BABOONS are causing havoc in Victoria Falls where they have developed a habit of ambushing people and snatching food from them.
They have become violent and charge at anyone carrying food.
While the presence of baboons is not unusual in border towns and ports of entry such as Victoria Falls including Kazungula, Beitbridge and Chirundu, lately they have been vicious as they enter shops and houses to steal food.
The behaviour is probably triggered by hunger as they cannot find fast-food leftovers in rubbish bins which are always empty because of lack of tourism activity and restricted operation of restaurants.
While elsewhere baboons feed on wild fruits in the forest, Victoria Falls and other border towns’ baboons have developed a liking for homemade food and leftovers from restaurants hence they move around emptying bins as they scavenge for leftovers.
However, baboons now enter houses and shops to steal food.
A few days ago a baboon caused a stir when it entered OK Supermarket and stole a packet of chips.
It attempted to go in through the front door but was chased away. Undeterred, it returned to enter through the roof and jumped into the shop through the ceiling, leaving shoppers shocked.
The baboons have reportedly been breaking windows to gain entry into shops.
A news crew has been observing baboons scavenging for food in bins which they empty thereby polluting the area.
Some move in troops while others attack as individuals.
The central business district is the worst affected.
Speaking on condition of anonymity, some residents said the baboons had turned Victoria Falls into a war zone.
“We clean baboon poo in the office almost every day. I think they had mastered the lockdown business hours and would enter the shops once people knock off. Lately they have been breaking into shops even in the presence of people. They broke two window panes into our shop and have been sneaking inside and mess around before entering the ceiling. Sometimes we see them peeping inside wanting to come in,” said an employee at one of the shops.
Residents have appealed to the Zimbabwe Parks and Wildlife Management Authority (ZimParks) to drive the baboons away.
They said it’s now risky to move around carrying food as the baboons can differentiate plastic bags from food outlets from those from other shops.
Residents said women have fallen victim to the menacing baboons more than men.
Recently some baboons ambushed three women who were carrying some groceries forcing them to seek refuge at the ZimParks town office.
“Some now camp in front of Chicken Inn or OK shops and snatch whatever they see people carrying. One baboon recently caused a stir when it entered OK shop, went on top of a butchery fridge before jumping onto a nearby shelf where it snatched a packet of chips and fled. On another day they charged at a man who had just bought two pies and he threw them down as he fled,” said a source.

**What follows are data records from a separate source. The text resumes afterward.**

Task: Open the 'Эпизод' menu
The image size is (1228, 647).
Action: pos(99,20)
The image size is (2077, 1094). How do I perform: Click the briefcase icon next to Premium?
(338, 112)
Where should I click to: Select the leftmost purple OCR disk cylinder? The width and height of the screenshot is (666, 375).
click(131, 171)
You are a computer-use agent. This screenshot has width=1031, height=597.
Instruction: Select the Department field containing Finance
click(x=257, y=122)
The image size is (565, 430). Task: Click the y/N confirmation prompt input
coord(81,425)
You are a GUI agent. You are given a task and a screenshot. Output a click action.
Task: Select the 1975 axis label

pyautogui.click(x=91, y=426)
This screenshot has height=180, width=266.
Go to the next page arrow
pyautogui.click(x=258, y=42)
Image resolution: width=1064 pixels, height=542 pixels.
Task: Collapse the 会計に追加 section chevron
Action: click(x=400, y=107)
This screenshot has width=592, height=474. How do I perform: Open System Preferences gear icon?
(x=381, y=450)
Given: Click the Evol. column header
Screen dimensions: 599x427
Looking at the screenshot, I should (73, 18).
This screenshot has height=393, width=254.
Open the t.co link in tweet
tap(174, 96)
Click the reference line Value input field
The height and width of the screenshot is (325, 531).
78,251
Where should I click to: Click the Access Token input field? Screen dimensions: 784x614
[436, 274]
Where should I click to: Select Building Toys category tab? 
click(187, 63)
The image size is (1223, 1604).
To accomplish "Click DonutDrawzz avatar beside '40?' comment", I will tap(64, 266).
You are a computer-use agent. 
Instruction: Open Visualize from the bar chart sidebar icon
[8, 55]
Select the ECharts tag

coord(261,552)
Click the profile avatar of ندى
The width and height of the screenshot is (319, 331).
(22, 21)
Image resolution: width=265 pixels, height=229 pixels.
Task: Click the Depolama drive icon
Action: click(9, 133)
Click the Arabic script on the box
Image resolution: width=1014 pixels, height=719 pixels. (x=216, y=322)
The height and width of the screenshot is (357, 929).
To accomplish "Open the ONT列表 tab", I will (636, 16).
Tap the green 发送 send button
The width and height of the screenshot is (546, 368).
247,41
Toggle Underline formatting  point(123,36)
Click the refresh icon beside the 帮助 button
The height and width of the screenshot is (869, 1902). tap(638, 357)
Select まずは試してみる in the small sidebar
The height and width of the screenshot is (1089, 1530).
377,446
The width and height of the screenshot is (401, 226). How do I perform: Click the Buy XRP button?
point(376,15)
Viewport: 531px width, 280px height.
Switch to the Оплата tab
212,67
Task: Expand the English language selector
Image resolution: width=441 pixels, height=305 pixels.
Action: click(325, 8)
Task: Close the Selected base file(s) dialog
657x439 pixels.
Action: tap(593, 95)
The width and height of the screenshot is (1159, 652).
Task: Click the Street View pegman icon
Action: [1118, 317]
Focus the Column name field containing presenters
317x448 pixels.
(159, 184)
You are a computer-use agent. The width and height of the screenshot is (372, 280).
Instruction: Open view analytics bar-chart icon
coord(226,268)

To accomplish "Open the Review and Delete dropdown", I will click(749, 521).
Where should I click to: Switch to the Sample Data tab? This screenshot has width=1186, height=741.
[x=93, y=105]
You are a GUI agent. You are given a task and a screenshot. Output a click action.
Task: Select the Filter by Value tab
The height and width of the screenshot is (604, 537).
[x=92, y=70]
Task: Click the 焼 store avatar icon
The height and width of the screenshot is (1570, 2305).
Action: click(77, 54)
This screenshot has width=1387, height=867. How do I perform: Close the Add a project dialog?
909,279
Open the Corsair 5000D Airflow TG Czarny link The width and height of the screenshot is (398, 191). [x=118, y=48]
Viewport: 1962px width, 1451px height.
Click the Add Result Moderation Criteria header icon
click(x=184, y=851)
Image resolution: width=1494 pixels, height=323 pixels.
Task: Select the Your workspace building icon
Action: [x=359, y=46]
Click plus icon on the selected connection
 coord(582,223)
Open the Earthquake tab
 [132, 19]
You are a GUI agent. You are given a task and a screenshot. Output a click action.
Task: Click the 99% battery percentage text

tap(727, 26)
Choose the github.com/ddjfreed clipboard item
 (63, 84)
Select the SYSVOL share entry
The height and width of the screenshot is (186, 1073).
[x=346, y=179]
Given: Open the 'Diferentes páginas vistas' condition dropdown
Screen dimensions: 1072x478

Tourism operators fear the baboons will harass tourists if they are not driven away.
“Baboons have become a real menace in town because companies are closed and there is no food in rubbish bins.
These problem animals may continue to harass people when tourism opens as this is their new behaviour hence we implore national parks to capture them and migrate them elsewhere,” said tourism executive Mr Clement Mukwasi.
Councillor Netsai Shoko whose Ward 2 covers the central business district said the situation has gone out of hand.
She implored ZimParks to drive away the animals.
“The baboons are now roaming freely and terrorising residents and school children from whom they also snatch school bags.
“People can’t freely walk around carrying groceries. Last week we rescued a small boy in Chinotimba as baboons charged at him because he was carrying some food. They get into yards and sneak into houses where they open fridges and cupboards to steal food. Nearly everyone is complaining about the baboons and ZimParks has to do something,” said Clr Shoko.
Even rural communities are also affected.
Chief Whange said some villagers in Kasibo are staring hunger after their maize crops were eaten by marauding baboons.
“We have a serious problem of baboons. They are too many and we have reported to rangers who drove them away but they have come back. People were expecting a bumper harvest but their fields have been destroyed,” he said.